Morrhyn and Kahteney had come to him when the women allowed he was fit enough to stand questioning, and spoken at length. Then Rannach and Tekah, Arcole and Yazte, had come to say their pieces. And he had told all he could remember past the hunger and the fear and the fever and the fight, and wondered if Taza
had
truly sought to kill him. And when he thought on it longer, he had decided it must have been so—and wondered what to say, to do, about his enemy.

But he could not be sure. What evidence there was, was only circumstantial, and he could not give them—Tekah especially—what they wanted: the yea or nay of it, not firmly and without doubt. And he had realized that he could not condemn a man on only hearsay, and so told them only the truth: that he had seen no one in the wood.

That had seemed to please Morrhyn, Kahteney less so, though both wakanishas still showed doubt that Davyd had not understood until Morrhyn explained.

“Listen,” the Prophet had said, “it is possible—I say only that! no more, eh?—that some power cloaks Taza.”

Davyd had felt a terrible fear then and started up from his bed so that the stitches threatened to split asunder. Morrhyn had pushed him gently back and urged him to calm and said, “When you're better mended I'd give you pahé again, that we all dream on this.”

“I did!” Davyd had cried. “I dreamed in the wood, Morrhyn! There are things I must tell you.”

And Morrhyn had said, “Later, eh? First, let those wounds
heal and then we'll dream. Do you and I and Kahteney take the pahé, then you can share those wood dreams with us.”

And it had been so, though none could properly interpret the meanings, and surely there had been nothing in any of their shared dreams that might convincingly condemn Taza. He remained an enigma.

“But these other things,” Morrhyn had said, “seem to me significant. I wonder if the Breakers do not trail us somehow.”

“In Ket-Ta-Thanne?” Kahteney had asked nervously. “Another world?”

“They inhabit no world,” Morrhyn had answered, “and all the worlds, I think. They are …”

Davyd had never thought to see Morrhyn look afraid. It made him afraid, as if some solid platform had been snatched from under him.

“What does it mean?” he had asked. “What do my dreams mean?”

Kahteney said, low and slow, “I thought the Maker gave us this world. I thought we were safe here.”

Morrhyn had chuckled then, humorlessly. “Do you not remember the story of the Green Turtle and the Grass Boy?”

Kahteney had nodded and looked lost. Davyd had asked, “What is that story?”

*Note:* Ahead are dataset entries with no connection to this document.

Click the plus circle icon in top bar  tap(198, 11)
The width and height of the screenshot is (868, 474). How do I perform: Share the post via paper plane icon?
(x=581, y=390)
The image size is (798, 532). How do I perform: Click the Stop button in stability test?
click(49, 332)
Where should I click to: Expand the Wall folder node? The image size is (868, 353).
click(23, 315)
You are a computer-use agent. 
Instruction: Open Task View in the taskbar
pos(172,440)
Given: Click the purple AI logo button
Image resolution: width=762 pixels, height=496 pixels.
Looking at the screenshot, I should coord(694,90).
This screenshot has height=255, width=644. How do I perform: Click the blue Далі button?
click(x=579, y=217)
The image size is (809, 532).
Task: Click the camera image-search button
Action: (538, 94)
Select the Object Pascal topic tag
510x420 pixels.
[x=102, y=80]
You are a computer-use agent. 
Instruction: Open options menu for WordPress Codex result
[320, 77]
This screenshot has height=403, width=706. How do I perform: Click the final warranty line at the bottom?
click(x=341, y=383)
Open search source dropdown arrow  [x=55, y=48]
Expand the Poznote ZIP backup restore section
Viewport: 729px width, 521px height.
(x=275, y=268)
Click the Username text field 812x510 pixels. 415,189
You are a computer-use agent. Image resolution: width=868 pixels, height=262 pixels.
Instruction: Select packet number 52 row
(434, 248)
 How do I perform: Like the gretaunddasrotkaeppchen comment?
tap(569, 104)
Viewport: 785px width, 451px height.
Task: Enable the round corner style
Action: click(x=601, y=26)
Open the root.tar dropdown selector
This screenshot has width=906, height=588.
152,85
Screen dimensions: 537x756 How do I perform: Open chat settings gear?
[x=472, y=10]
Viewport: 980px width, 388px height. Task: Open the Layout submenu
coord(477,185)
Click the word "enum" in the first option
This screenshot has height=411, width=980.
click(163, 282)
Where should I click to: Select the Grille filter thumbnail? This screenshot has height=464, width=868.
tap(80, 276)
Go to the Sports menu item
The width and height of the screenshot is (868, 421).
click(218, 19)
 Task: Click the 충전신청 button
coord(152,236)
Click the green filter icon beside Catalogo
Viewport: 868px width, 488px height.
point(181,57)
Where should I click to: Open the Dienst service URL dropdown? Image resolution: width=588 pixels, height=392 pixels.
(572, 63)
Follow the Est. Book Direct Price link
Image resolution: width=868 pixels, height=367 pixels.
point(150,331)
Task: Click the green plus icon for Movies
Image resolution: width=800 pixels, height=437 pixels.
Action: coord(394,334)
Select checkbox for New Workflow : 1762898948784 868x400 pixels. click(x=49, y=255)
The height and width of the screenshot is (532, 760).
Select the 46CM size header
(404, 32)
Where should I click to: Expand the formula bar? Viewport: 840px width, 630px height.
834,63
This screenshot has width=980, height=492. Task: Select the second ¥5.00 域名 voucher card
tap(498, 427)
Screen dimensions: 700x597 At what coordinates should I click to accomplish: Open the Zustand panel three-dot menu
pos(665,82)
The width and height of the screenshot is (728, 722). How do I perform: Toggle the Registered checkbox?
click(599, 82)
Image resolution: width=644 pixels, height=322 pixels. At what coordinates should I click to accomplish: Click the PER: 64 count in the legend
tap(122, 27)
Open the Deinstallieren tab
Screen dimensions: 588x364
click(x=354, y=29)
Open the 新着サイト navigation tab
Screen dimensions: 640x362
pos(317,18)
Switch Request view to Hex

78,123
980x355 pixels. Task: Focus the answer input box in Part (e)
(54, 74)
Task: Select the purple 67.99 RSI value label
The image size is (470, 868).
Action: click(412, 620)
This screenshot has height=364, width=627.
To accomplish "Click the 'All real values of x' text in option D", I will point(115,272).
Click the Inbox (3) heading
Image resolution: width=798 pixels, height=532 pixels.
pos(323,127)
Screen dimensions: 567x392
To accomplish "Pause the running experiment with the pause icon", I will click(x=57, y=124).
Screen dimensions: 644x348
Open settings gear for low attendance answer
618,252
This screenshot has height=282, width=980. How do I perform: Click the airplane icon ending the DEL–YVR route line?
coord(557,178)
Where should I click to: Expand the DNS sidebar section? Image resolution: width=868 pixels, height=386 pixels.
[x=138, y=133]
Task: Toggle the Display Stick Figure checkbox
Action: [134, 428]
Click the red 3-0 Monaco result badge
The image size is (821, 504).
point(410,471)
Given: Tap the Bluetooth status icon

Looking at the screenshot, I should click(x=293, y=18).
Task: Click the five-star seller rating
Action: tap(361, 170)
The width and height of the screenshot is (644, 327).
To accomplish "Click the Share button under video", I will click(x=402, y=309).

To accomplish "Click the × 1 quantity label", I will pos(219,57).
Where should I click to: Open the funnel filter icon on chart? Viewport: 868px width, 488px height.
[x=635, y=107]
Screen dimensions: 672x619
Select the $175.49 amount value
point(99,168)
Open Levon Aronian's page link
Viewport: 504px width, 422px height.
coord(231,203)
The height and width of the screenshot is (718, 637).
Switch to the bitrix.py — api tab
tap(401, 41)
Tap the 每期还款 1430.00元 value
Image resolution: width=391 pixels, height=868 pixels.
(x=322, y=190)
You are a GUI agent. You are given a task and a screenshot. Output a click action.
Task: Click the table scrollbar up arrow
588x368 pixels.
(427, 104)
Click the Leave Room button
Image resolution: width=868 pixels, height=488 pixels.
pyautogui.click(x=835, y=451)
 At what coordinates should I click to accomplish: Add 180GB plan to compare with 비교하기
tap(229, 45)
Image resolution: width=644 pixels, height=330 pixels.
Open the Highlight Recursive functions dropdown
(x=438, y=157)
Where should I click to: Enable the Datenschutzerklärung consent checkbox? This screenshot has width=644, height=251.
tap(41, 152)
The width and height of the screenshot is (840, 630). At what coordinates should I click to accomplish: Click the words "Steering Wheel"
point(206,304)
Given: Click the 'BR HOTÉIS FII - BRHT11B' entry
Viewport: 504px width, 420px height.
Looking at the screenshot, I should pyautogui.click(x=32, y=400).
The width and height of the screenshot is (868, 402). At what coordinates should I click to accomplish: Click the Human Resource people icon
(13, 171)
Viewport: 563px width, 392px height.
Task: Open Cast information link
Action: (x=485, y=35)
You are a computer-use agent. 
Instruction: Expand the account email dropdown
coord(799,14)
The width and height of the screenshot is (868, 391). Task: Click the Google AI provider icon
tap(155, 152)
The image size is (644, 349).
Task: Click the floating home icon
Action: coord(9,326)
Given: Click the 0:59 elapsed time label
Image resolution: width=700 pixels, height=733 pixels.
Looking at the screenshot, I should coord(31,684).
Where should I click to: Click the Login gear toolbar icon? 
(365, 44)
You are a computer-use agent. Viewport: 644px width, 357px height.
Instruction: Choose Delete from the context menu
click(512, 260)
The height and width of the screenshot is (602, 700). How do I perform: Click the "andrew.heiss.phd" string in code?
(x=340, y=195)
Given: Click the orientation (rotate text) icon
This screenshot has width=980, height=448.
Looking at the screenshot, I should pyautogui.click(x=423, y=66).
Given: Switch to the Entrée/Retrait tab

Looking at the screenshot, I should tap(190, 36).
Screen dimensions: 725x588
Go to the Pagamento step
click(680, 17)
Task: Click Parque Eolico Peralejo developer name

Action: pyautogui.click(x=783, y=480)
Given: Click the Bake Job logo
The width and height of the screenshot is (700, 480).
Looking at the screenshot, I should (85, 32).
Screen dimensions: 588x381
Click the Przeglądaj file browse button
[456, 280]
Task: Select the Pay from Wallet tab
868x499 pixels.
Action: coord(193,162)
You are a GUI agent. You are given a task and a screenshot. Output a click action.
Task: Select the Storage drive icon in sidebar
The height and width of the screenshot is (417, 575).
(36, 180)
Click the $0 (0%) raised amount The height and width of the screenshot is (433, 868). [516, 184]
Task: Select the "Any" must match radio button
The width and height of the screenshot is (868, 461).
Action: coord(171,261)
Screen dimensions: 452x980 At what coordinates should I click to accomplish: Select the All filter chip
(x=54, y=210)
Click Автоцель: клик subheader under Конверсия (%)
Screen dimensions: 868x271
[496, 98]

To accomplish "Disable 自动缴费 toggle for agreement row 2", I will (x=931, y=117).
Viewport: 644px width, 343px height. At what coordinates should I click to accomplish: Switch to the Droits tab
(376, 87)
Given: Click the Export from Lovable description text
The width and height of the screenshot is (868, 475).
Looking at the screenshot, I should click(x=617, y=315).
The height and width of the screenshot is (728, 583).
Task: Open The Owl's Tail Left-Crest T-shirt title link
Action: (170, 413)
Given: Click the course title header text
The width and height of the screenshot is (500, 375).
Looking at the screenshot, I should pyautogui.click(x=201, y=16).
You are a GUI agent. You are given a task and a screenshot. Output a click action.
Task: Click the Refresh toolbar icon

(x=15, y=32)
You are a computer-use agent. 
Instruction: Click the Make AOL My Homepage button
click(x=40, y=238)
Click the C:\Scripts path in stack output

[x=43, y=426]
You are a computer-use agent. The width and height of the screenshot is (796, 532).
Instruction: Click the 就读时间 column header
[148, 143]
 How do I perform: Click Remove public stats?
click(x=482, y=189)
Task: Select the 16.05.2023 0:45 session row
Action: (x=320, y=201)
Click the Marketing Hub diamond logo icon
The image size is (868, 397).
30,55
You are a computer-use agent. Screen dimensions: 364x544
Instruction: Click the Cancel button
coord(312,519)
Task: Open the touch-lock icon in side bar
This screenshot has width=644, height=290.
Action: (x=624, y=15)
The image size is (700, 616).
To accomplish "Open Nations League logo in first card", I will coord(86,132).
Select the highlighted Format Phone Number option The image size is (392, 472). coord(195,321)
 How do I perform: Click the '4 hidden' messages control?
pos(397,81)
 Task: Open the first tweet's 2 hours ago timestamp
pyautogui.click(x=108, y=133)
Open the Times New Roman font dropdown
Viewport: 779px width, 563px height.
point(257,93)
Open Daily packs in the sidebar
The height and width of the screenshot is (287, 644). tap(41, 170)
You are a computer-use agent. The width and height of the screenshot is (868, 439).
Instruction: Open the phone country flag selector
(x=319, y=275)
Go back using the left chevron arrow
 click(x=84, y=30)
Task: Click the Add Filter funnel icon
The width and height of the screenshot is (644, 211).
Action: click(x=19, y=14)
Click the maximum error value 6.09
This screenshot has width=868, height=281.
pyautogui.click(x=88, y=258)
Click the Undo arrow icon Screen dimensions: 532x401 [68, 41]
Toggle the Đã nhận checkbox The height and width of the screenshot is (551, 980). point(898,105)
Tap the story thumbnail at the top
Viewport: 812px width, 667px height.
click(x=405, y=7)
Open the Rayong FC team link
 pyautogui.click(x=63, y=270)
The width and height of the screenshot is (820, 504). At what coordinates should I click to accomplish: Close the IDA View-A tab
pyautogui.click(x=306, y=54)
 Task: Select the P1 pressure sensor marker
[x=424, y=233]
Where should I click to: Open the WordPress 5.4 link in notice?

“An old one,” Morrhyn had replied, “from the first days in Ket-Ta-Witko. Listen: The Grass Boy was fat from all the grass he'd made—and comfortable, because there was no one else there to eat it. But then the Green Turtle came and ate it, and the Grass Boy made himself a spear—which was the first in the world—and threw it at the Green Turtle. It bounced off the turtle's shell and the turtle laughed and said, ‘That cannot hurt me, but if you go across the river the Water Daughters made, I'll eat only the grass on this side.' So the Grass Boy went across the river on the backs of the Daughters and seeded the land there with his spit so that the grass grew and he could eat again. But then the Green Turtle ate all the grass on his side of the river and got hungry.

“The Grass Boy laughed at him, because he had plains full
of grass and the Green Turtle had nothing now, and the Grass Boy did not believe the Water Daughters would allow the turtle to cross the sacred river. But the turtle could swim, and he plunged into the water and snapped at the Daughters when they tried to stop him, and crawled out on the Grass Boy's side and set to eating the grass there. And when the Grass Boy asked him why he had broken his word, the Green Turtle said, ‘That's my nature. I like to eat everyone's grass.' Do you understand?”